Pour savoir ce que c’est que l’inconscience subjectivement vécue du journalisme objectivement au service de la classe, il suffit de lire l’article du Monde intitulé « Macron face à l’étiquette de président des riches » (1). Citons : « L’opposition tente d’installer la même petite musique qu’il y a dix ans : “Macron, président des riches” » . Sans les cabales vicieusement musicales de « l’opposition », la chose, en effet, aurait-elle pu venir à l’idée de quiconque ? À lire la suite de l’article, il y a de quoi en douter car, en définitive, pas un fait susceptible de soutenir cette retorse accusation n’est réellement établi, preuve en est qu’ils méritent tous le conditionnel et surtout de les faire endosser par les petits musiciens : « les “insoumis” seraient les représentants du “peuple” face à l’ancien banquier d’affaire devenu président de “l’oligarchie” » ; à en croire des socialistes — des socialistes ! — « le nouveau président mènerait une politique inégalitaire ». Mais rien de tout ça n’est assuré, on demandera sans doute aux Décodeurs de trancher : le président Macron mène une politique pour l’oligarchie, vrai ou faux ?

Ni de droite ni de gauche : « efficace » !
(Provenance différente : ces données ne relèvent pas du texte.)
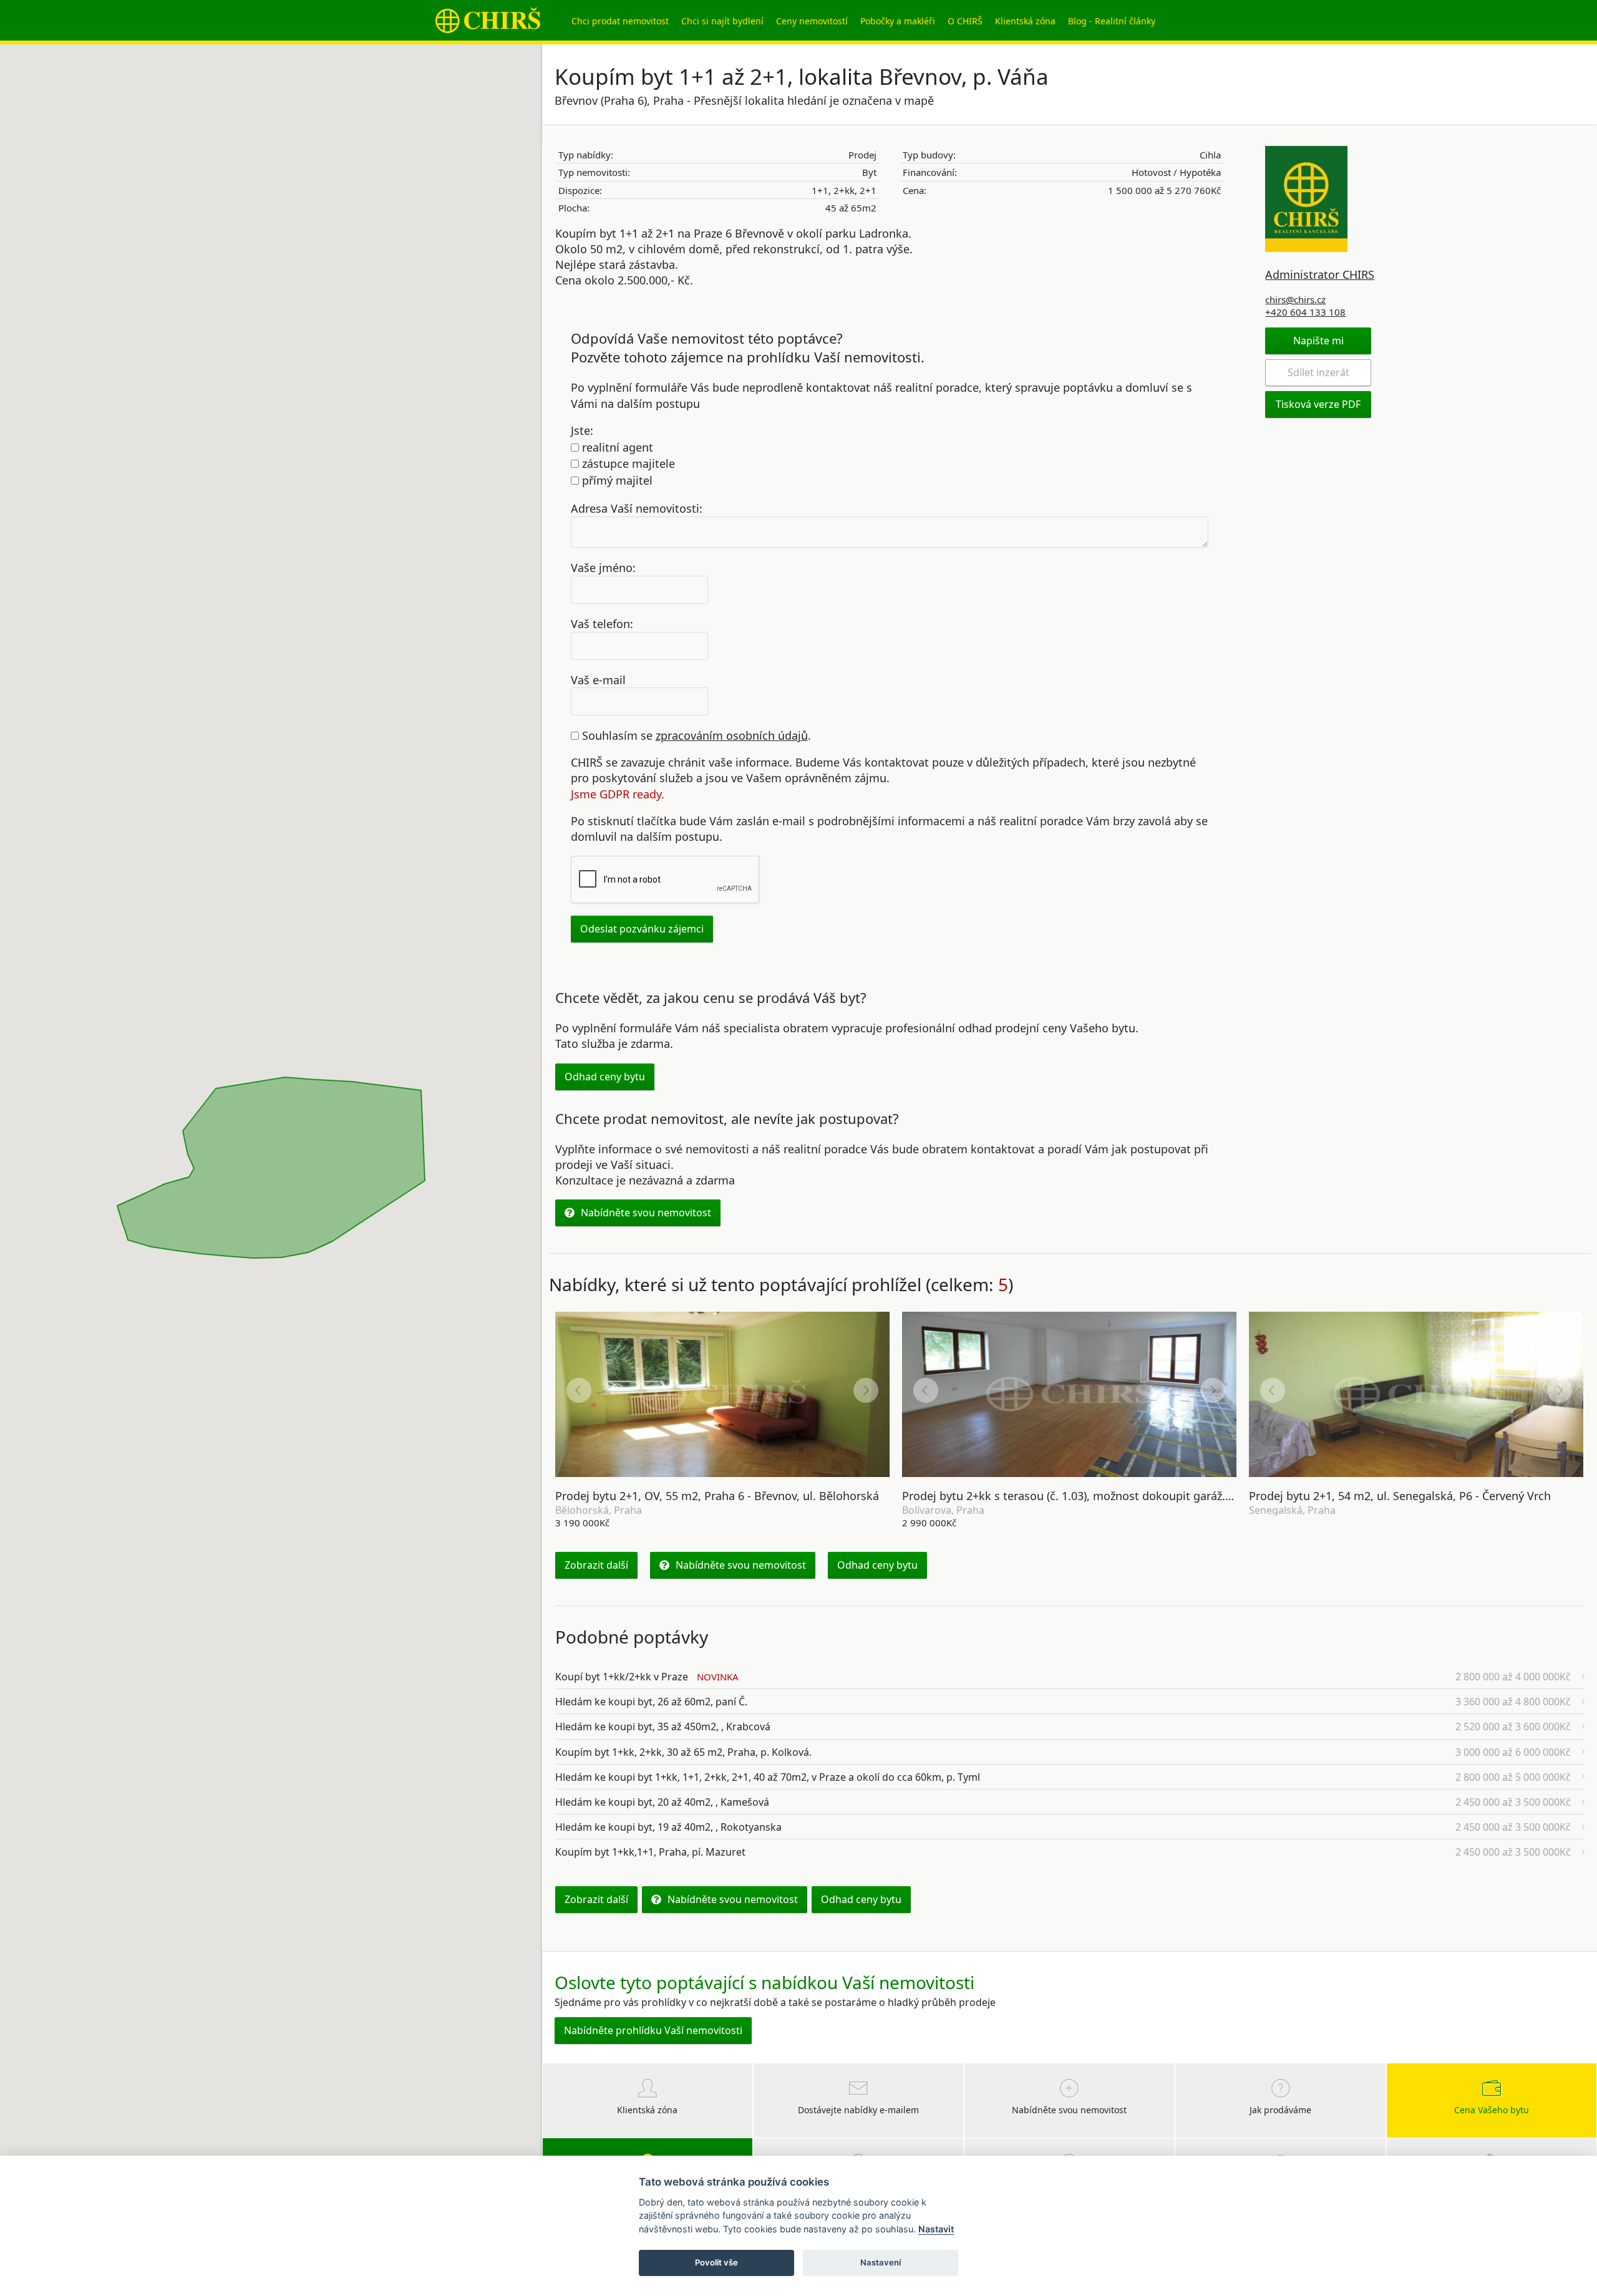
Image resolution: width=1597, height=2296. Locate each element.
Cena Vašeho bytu (1491, 2110)
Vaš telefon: (602, 623)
Il faudra bien ça pour éclaircir cet incompréhensible mystère : comment se peut-il en effet qu’une élection de classe tranchée comme jamais livre ainsi une politique de classe tranchée comme jamais ? Heureusement un « conseiller » de l’Elysée vient nous sortir de la difficulté : « La question n’est pas de savoir si le budget est pour les riches ou les moins riches [car dans la tête d’un « conseiller », les pauvres n’existent pas, il n’y a que « des moins riches »], s’il s’agit d’un budget libéral ou social, la question, c’est celle de l’efficacité ».

Lire aussi Richard V. Reeves, « Classe sans risque », Le Monde diplomatique, octobre 2017. La récurrence entêtante, presque frénétique, dans le discours gouvernemental de ce topos vieux comme Deng Xiaoping (lui parlait des chats à qui on ne demande pas s’ils sont marxistes ou pas mais d’attraper les souris) ou Tony Blair, qui déclamait semblablement (les souris en moins) devant les parlementaires français en 1998, en dit long sur la sécheresse d’imagination d’un gouvernement qui porte le service de la classe à son comble, et ne pourra, en effet, jamais se trouver d’autre vêtement que « l’efficacité » — quand bien même tout ce qui a été fait depuis trente ans, et qu’il se propose simplement d’intensifier, a spectaculairement échoué. Heureusement, il y a la presse pour s’émerveiller de la modernité du vieux, de l’inédit du non-advenu (« le clivage gauche-droite n’existe plus »), ou de la percée du surplace (« LRM n’est pas un parti »). Et puis pour examiner avec gravité les arguments de « l’efficacité ». (...)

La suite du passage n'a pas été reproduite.